» **WHAT IS BEING ASKED**: Everything in the listing should be restated word for word.

» **RECORDS FOR THE TASK**:
☆ ☆ ☆ ☆ ☆ ☆ ☆

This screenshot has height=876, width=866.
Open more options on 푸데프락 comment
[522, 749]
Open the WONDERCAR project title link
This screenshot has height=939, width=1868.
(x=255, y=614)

☆ ☆ ☆ ☆ ☆ ☆ ☆

» **WRITTEN ANSWER**:
This screenshot has height=876, width=866.
Open more options on 푸데프락 comment
[522, 749]
Open the WONDERCAR project title link
This screenshot has height=939, width=1868.
(x=255, y=614)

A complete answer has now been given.